Volkswagen traverse une période de tensions vives entre des résultats financiers en berne et une position industrielle solide, notamment dans le domaine des véhicules électriques. Le constructeur allemand doit jongler avec des investissements massifs et une concurrence accrue, tout en cherchant à maintenir sa rentabilité.
Si les volumes de ventes de Volkswagen restent globalement stables, avec un chiffre d’affaires oscillant entre 320 et 330 milliards d’euros en 2023 et 2024, les marges opérationnelles sont sous pression. Au cours des neuf premiers mois de 2025, le bénéfice d’exploitation a été significativement inférieur à celui de l’année précédente, se situant dans la fourchette basse des chiffres à un chiffre.
Cette situation reflète une capacité à maintenir les ventes, mais dans des conditions économiques moins favorables qu’il y a quelques années. La concurrence, particulièrement forte en Chine avec l’émergence de constructeurs locaux, pèse sur les livraisons dans certaines régions. Néanmoins, Volkswagen affiche une performance remarquable dans le secteur des véhicules électriques à batterie (VEB). Le groupe a considérablement augmenté ses livraisons de VEB en Europe, se positionnant en tête de marché dans plusieurs pays et visant à devenir l’un des principaux fournisseurs mondiaux de VEB.
Cette transition vers l’électrification, bien que stratégiquement pertinente, implique des investissements importants et une pression sur les marges à court terme. Plusieurs facteurs contribuent à cette situation : les dépenses liées à la mobilité électrique, au développement de logiciels et de nouvelles plateformes, la concurrence mondiale agressive, et des défis structurels tels que la maîtrise des coûts et les incertitudes géopolitiques sur les principaux marchés.
Selon certains analystes, cette complexité rend Volkswagen particulièrement intéressante. Le groupe a longtemps été perçu comme trop lourd ou dépassé, mais cette vision ne tient pas compte de la structure du marché. « Dans une phase où les attentes divergent considérablement, Volkswagen était clairement classée, non pas parce que tout semblait bien à court terme, mais parce que le risque et l’opportunité étaient à nouveau dans une relation compréhensible », expliquent des observateurs du marché.
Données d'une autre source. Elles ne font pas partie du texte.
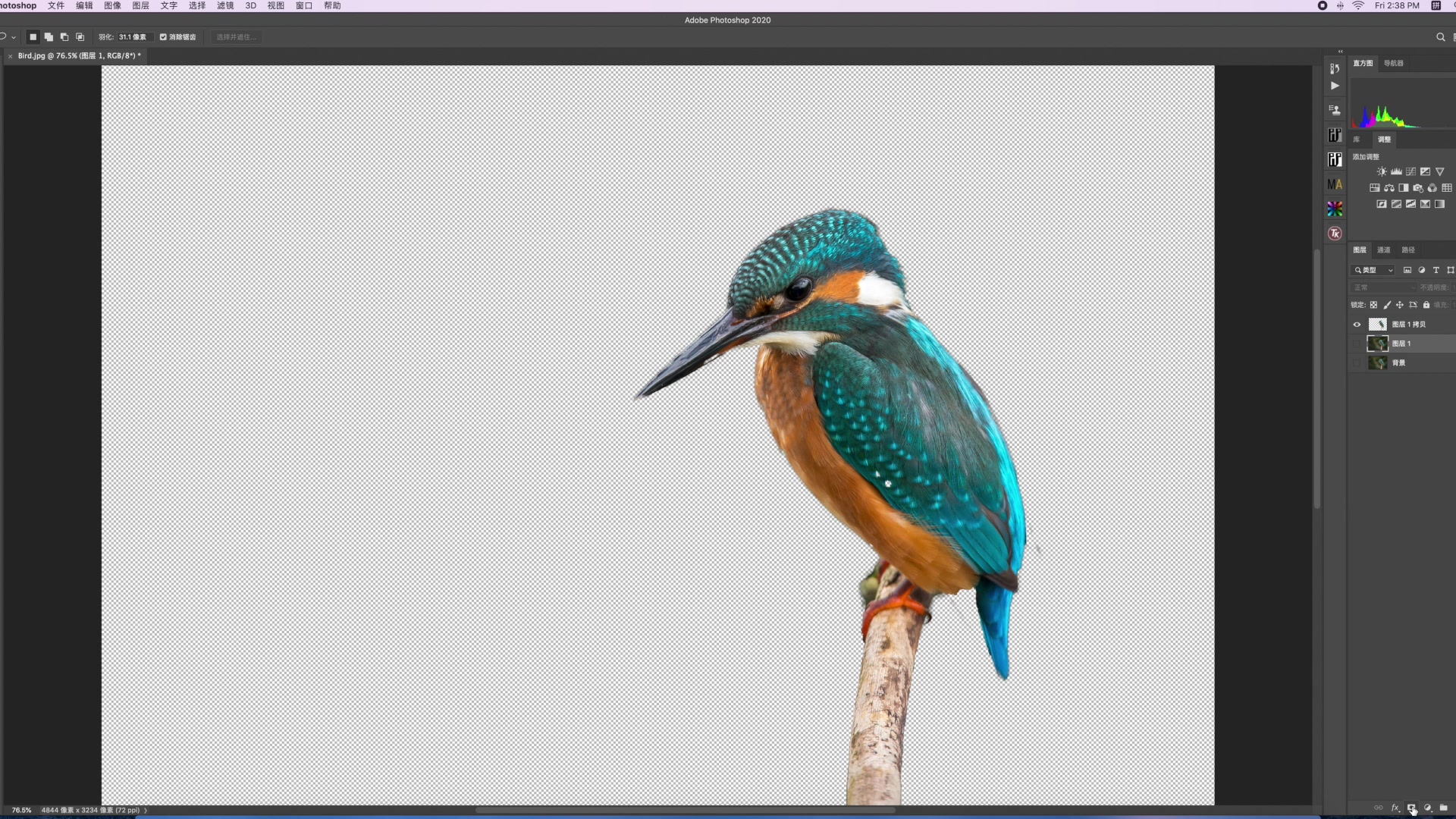Click the Paths panel icon
The height and width of the screenshot is (819, 1456).
1410,250
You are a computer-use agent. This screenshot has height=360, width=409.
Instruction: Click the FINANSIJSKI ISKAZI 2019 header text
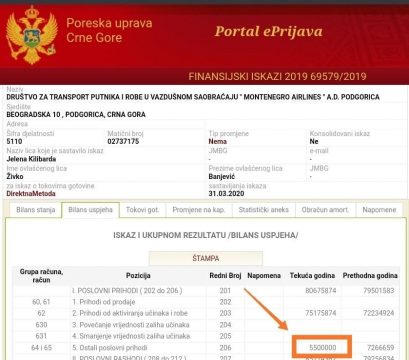pyautogui.click(x=277, y=77)
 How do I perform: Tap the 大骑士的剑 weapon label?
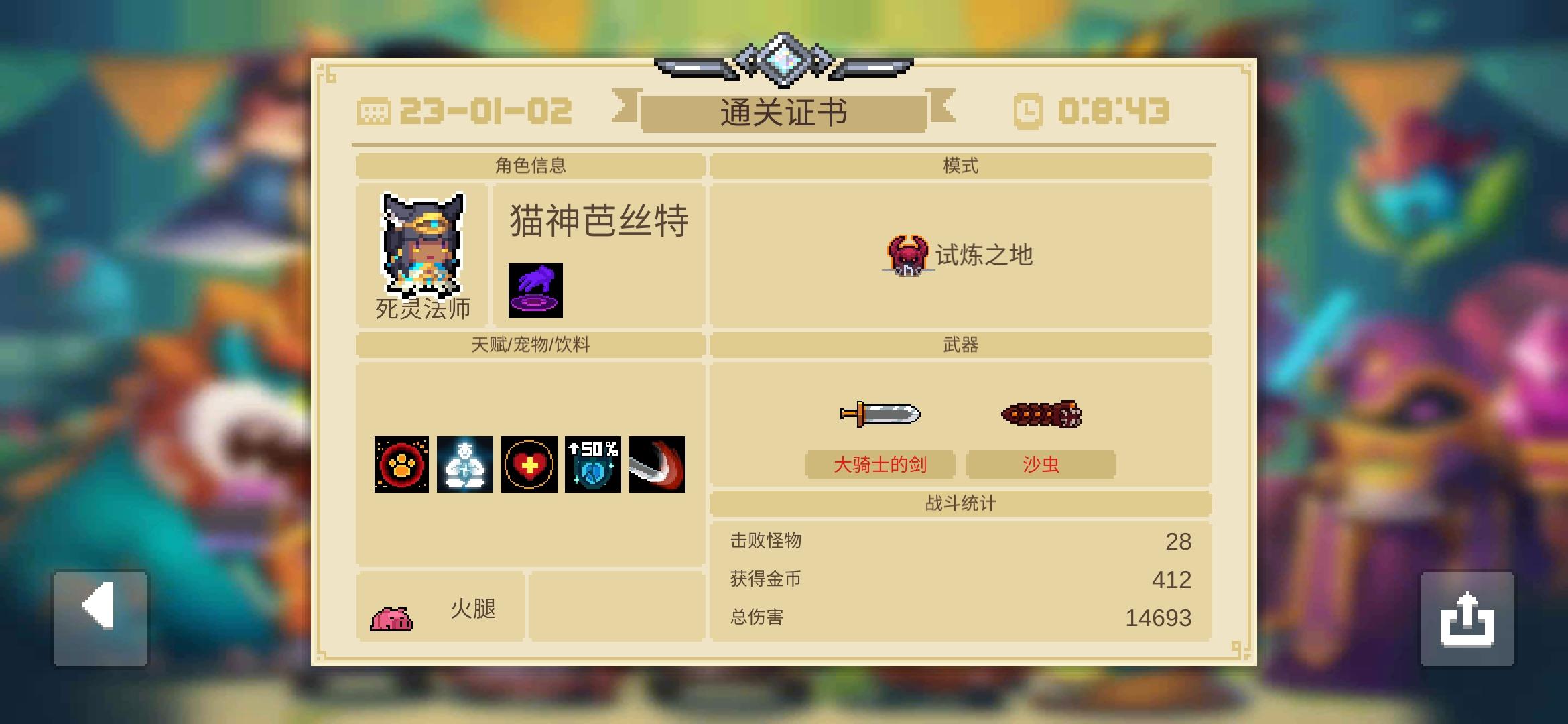(880, 465)
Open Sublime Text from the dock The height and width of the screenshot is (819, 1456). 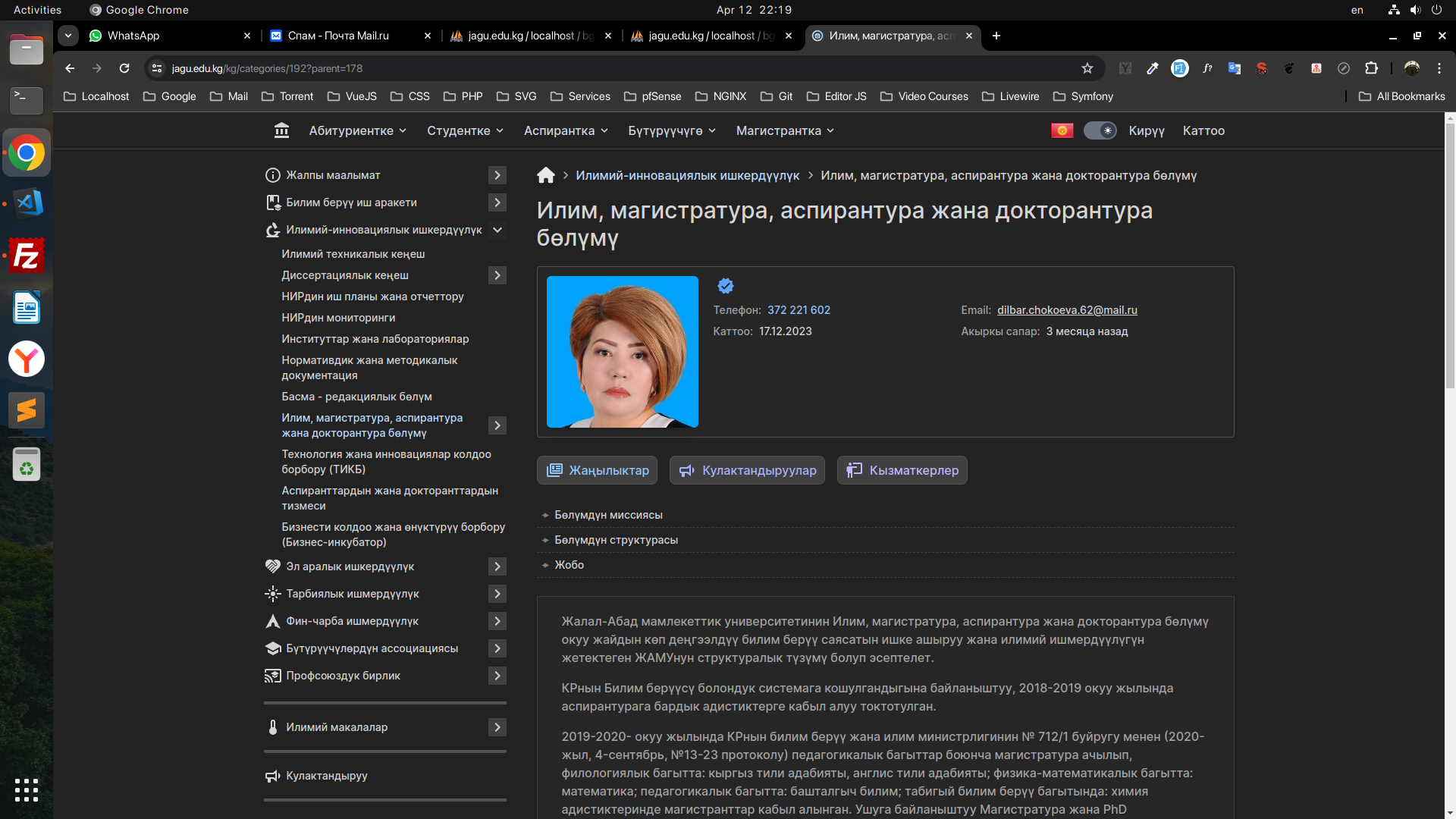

Les prochains trimestres seront cruciaux pour déterminer si Volkswagen parviendra à trouver un équilibre entre transformation et rentabilité. Le groupe dispose de ressources, de parts de marché et de bases technologiques solides qui devraient lui permettre de rester pertinent à long terme. Cependant, les investisseurs devront faire preuve de prudence et d’une compréhension approfondie de la situation actuelle du constructeur.